As soon as abstract mathematical computations were adapted to computation on digital computers, the problem of efficient representation, manipulation, and communication of the numerical values in those computations arose. Strongly related to the problem of numerical representation is the problem of quantization: in what manner should a set of continuous real-valued numbers be distributed over a fixed discrete set of numbers to minimize the number of bits required and also to maximize the accuracy of the attendant computations? This perennial problem of quantization is particularly relevant whenever memory and/or computational resources are severely restricted, and it has come to the forefront in recent years due to the remarkable performance of Neural Network models in computer vision, natural language processing, and related areas. Moving from floating-point representations to low-precision fixed integer values represented in four bits or less holds the potential to reduce the memory footprint and latency by a factor of 16x; and, in fact, reductions of 4x to 8x are often realized in practice in these applications.
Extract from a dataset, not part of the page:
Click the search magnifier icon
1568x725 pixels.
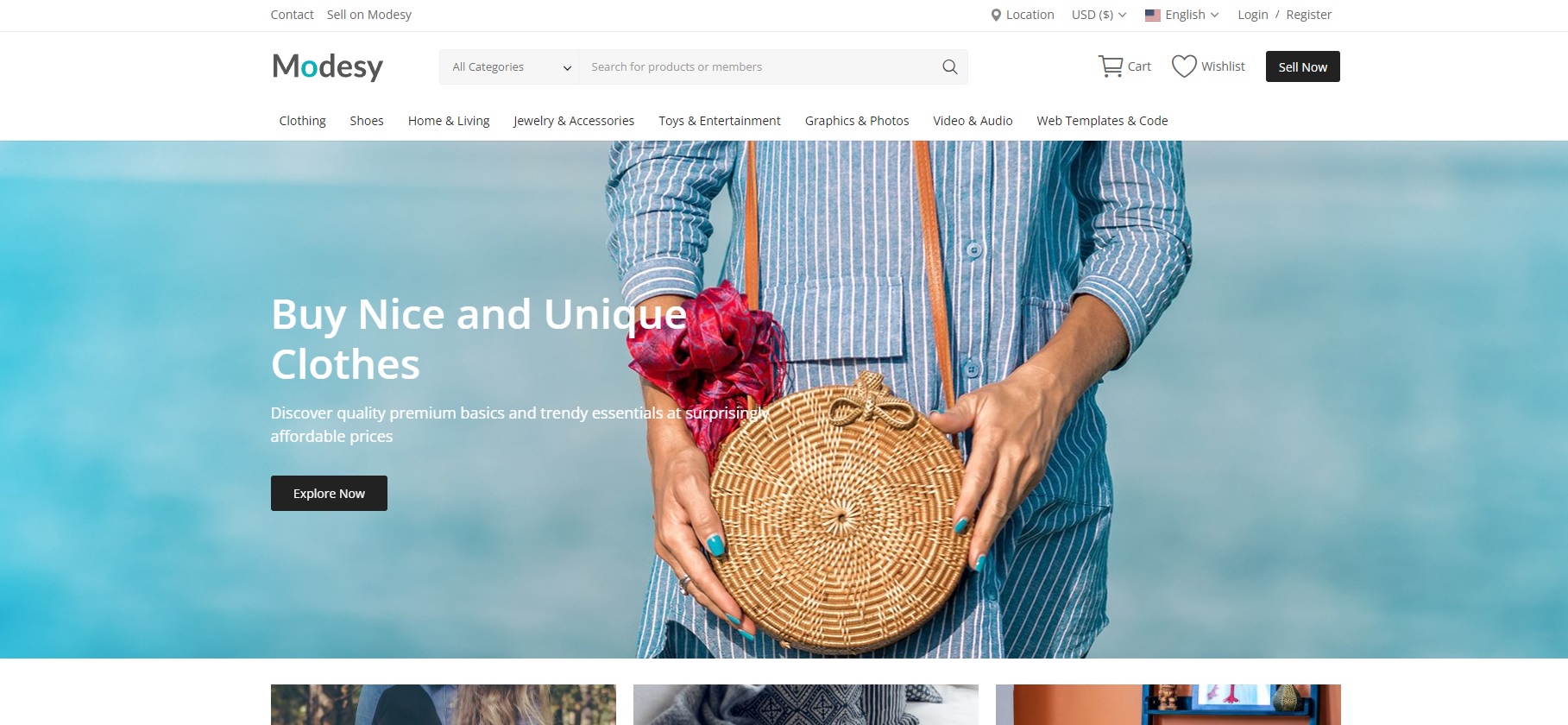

Thus, it is not surprising that quantization has emerged recently as an important and very active sub-area of research in the efficient implementation of computations associated with Neural Networks. In this article, we survey approaches to the problem of quantizing the numerical values in deep Neural Network computations, covering the advantages/disadvantages of current methods. With this survey and its organization, we hope to have presented a useful snapshot of the current research in quantization for Neural Networks and to have given an intelligent organization to ease the evaluation of future research in this area.